Surprise cars Aussies want to buy
There has been intense debate about electric cars in Australia. - but it appears the majority of the population hasn't been listening.
The latest report from Roy Morgan, based on more than 50,000 responses, reveals Australia's new car buying intentions. And it showed buyers are warming to green vehicles.
However, rather than fully electric cars, it's hybrids tweaking the public interest, with more than 10 per cent saying they were considering a petrol-electric combo for their next vehicle.
Intention to buy a fully electric car dropped to just 2.3 per cent of those surveyed.
Petrol-electric vehicles are much easier for Australian consumers to accept because they can travel long distances and can be topped up conventionally at service stations. They also use much less fuel - sometimes up to half the claimed figure of petrol equivalents.
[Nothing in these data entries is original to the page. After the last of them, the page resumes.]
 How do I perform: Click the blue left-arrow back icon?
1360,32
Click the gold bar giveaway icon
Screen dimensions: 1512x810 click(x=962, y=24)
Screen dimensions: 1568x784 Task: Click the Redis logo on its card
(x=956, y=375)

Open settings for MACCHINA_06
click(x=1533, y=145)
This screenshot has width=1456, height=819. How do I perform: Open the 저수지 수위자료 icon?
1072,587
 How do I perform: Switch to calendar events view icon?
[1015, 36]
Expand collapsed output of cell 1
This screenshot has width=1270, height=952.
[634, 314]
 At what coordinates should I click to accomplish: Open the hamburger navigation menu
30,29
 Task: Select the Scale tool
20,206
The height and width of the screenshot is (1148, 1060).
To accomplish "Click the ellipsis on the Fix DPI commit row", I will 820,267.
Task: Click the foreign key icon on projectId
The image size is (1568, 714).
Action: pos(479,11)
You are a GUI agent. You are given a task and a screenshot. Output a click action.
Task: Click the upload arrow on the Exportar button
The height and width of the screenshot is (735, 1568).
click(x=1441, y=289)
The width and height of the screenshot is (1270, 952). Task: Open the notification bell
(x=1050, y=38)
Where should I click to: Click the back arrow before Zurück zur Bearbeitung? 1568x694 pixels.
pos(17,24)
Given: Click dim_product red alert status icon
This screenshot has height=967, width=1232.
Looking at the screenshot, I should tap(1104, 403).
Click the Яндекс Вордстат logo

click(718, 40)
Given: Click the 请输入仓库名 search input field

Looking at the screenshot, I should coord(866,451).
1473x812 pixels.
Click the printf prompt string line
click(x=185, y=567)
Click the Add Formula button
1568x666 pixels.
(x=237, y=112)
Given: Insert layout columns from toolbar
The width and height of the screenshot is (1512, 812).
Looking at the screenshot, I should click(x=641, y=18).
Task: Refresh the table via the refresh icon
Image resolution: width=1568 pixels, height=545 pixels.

Another positive is hybrid technology has been around for the better part of two decades - Toyota recently surpassed 100,000 hybrid sales locally - and has now become more affordable.
A hybrid version of Toyota's Corolla - the country's second best selling passenger car - costs just $1500 more than the petrol-only version.
This compares favourably to fully electric cars such as the Hyundai Kona Electric. The zero emissions version commands a premium of about $30,000 over the comparable petrol Kona.
The influx of hybrid models has also made the technology much more accessible thanks in large part to Toyota increasing its range of hybrids but also affordable brands such as Hyundai joining the party.
Numerous premium brands including BMW, Porsche and Volvo now sell plug-in hybrid versions that are capable of being driven on pure electric power for a short range.
However, BMW's local boss Vikram Pawah previously told News Corp Australia there is "no demand for electric vehicles in Australia".
He was referring to the BMW 5 Series plug-in hybrid, which sold at the same price as the petrol-powered 5 Series but accounted for just one in 10 sales.
Despite this outlook, sales of hybrid vehicles has risen dramatically in the last 12 months according to the Federal Chamber of Automotive Industries latest new car sales figures.
These figures show 6520 hybrids were sold in the first four months of 2019, representing a rise of 63 per cent compared to the same period last year.
These sales were achieved despite the overall new car market being down by 8 per cent.
And there is further good news for hybrid buyers with the recent introduction of the Toyota RAV4 hybrid, which the maker believes will make up at least 40 per cent of sales.
Over the next decade, many large car makers have committed to electrifying their entire ranges, either hybrid, plug-in or fully electric.
The growing interest unearthed in the Roy Morgan report isn't reflected in intending purchases - more than 60 per cent of respondents still plan to buy a petrol-only vehicle.